Let's write the Cartesian components of each of these vectors:

• $ \vec{r}_{A \rightarrow COM} = \begin{pmatrix}|\vec{r}_{A \rightarrow COM}| \cdot \sin(\theta_W) \\ |\vec{r}_{A \rightarrow COM}| \cdot \cos(\theta_W) \\ 0\end{pmatrix}$ with $\theta_W$ is the angle between $\vec{r}_{A \rightarrow COM}$ and $\vec{W}$. Also, we have $\theta_W=\theta_{W_0} - \alpha$ where $\theta_{W_0}$ is the angle between $\vec{r}_{A \rightarrow COM}$ and $\vec{W}$ when the motorcycle is not inclined (left case in Chuck's graph) and $\alpha$ is the roll angle of the motorcycle (in the right case in Chuck's graph, $\alpha < 0°$).

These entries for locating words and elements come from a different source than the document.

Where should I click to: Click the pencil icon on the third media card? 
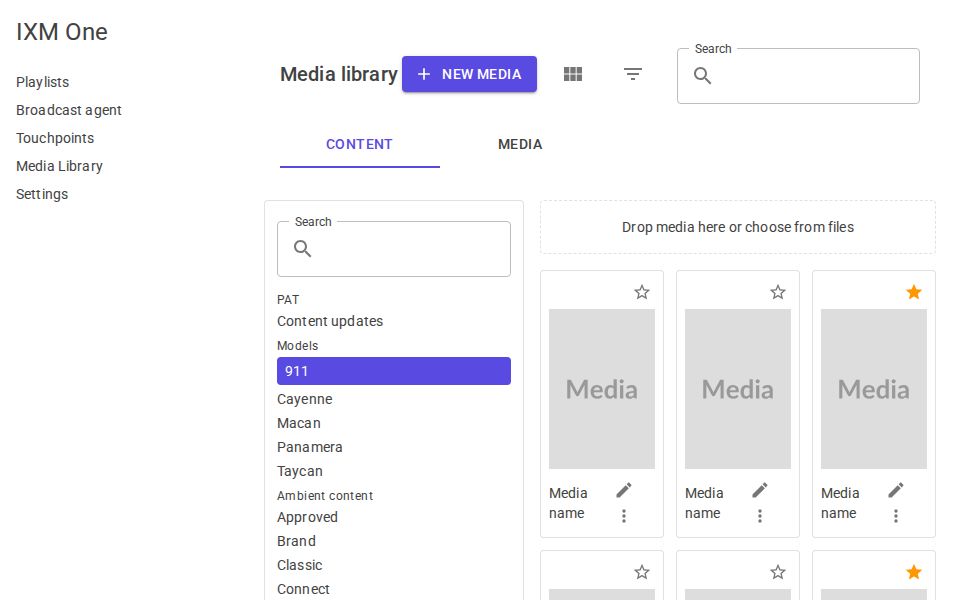click(x=895, y=489)
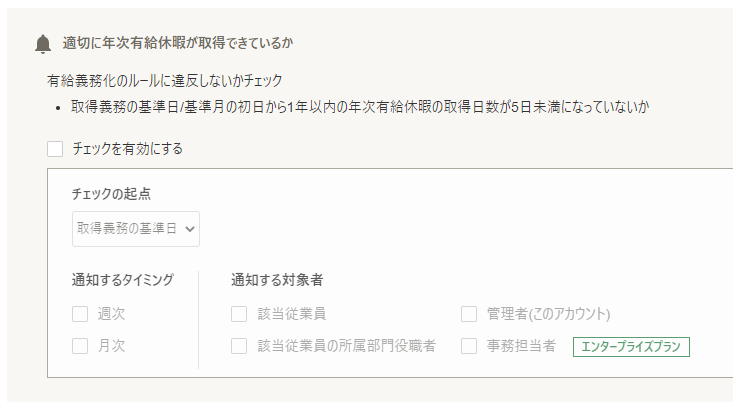The width and height of the screenshot is (733, 410).
Task: Click the 適切に年次有給休暇が取得できているか heading
Action: tap(178, 43)
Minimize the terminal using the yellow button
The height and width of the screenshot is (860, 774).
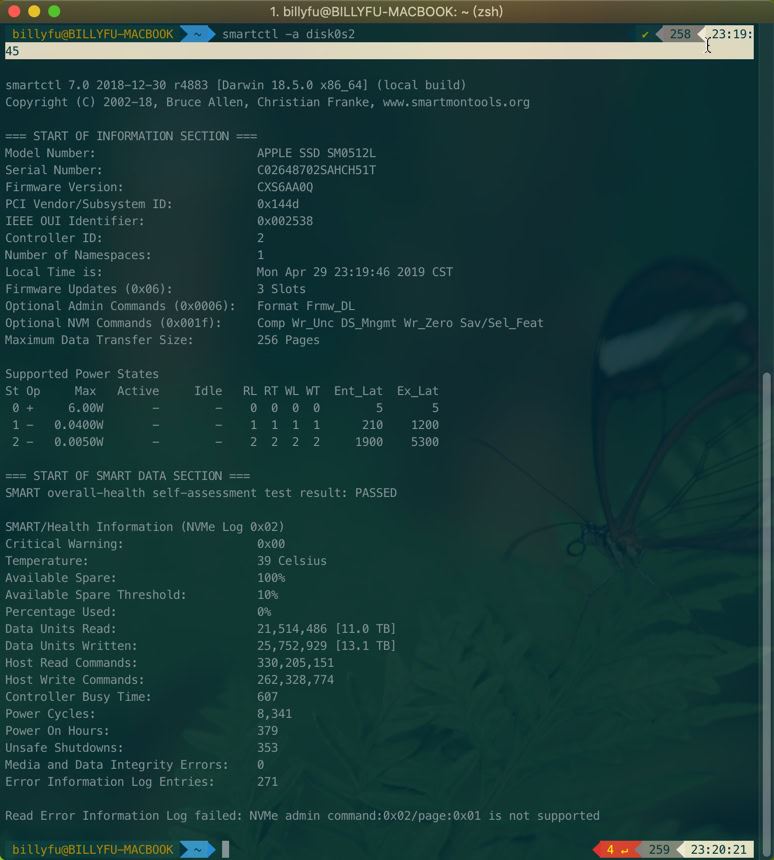point(33,12)
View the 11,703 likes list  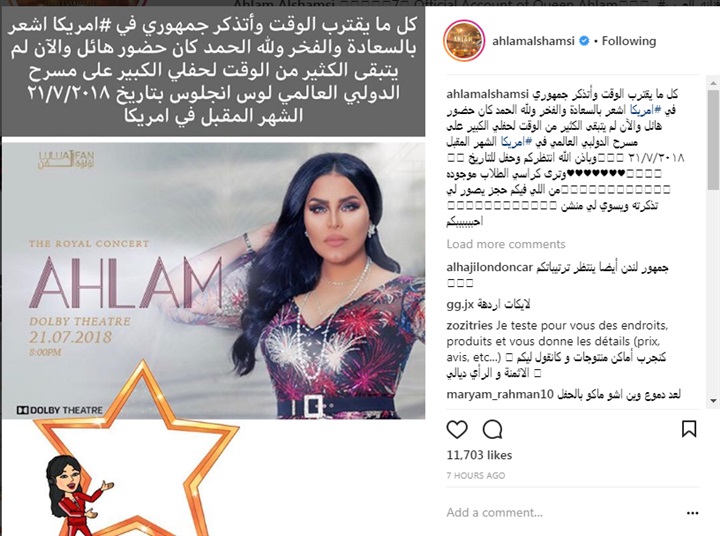coord(479,455)
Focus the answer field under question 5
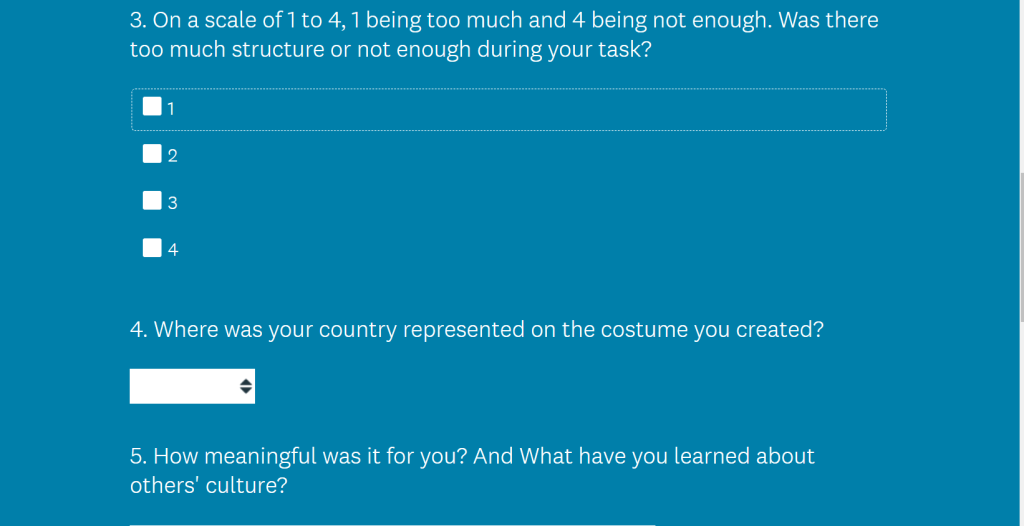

This will be useful later;
• $\vec{W} = \begin{pmatrix}0 \\ -W \\ 0\end{pmatrix}$;
• $ \vec{r}_{A \rightarrow B} = \begin{pmatrix}L \cdot \cos(\alpha) \\ -L \cdot \sin(\alpha) \\ 0\end{pmatrix}$;
• $\vec{F}_{B_{reaction}} = \begin{pmatrix}F_{B_{reaction}} \sin(\alpha) \\ F_{B_{reaction}} \cos(\alpha) \\ 0\end{pmatrix}$.

Now if we take the norm of the torque equilibrium equation and substitute everything, we have: $|\vec{r}_{A \rightarrow COM}| \cdot \sin(\theta_{W_0} - \alpha) \cdot (-W) + L \cdot F_{B_{reaction}} \cdot (\cos^2(\alpha) + \sin^2(\alpha)) = 0$

$\theta_{W_0}$ is such that $\sin(\theta_{W_0}) = \frac{L/2}{|\vec{r}_{A \rightarrow COM}|}$ and $\cos(\theta_{W_0}) = \frac{h}{|\vec{r}_{A \rightarrow COM}|}$ where $h$ is the height of the center of mass. With a few more developments and if we do the same for the torque about B, this is the result:

• $F_{B_{reaction}} = \frac{W \cdot [\frac{L}{2} \cdot \cos(\alpha) - h \cdot \sin(\alpha)]} {L}$
• $F_{A_{reaction}} = \frac{W \cdot [\frac{L}{2} \cdot \cos(\alpha) + h \cdot \sin(\alpha)]} {L}$

Answer 2

The thing you're missing from your equations of motions are the torques. Typically in these kinds of problems we assume the actuator ends are "pinned" connections so you can't transmit a torque through that mounting point. This lets you assume that the actuator force must cancel out any moments generated in your system.

Consider the following graphic:

The center of mass is the red circle. The left case has the equal torques about A and B. Remember that the equation for torque is $r \times F$. The vector $r$ is the vector from the pivot to the center of mass, and $F$ is the force vector, which is $mg$ and points down.

The equations you're missing are the ones that reconcile the applied and reactionary torques. If you consider just the torque about the pinned joint A, and your test platform is stationary, then the sum of the applied torque due to the center of mass and the reactionary torque applied at B must be zero:

$$ \left(r_{A\rightarrow COM} \times mg \right) + \left( r_{A\rightarrow B} \times F_{B_{reaction}} \right) = 0 \\ $$

Then you have to consider the torque about B and do it all over again. In the left scenario you wind up with the same counter torques and you get the load sharing - each actuator supports half the weight.

In the right scenario, in my graphic, the center of mass is nearly over B. In this case you'll get a very large torque about A that B's reaction needs to support. Because the center of mass is almost directly over B, there's not very much torque about B, and so A has virtually no reactionary force.

If you were to extend this more, if the center of mass is directly over B then there is NO torque about B and A doesn't support any weight at all. If you had the following scenario:

If the distance from A to the center of mass is twice the distance from A to B then you wind up with B in compression at double the weight and A's reaction is in tension equal to the weight - this becomes a lever and fulcrum problem.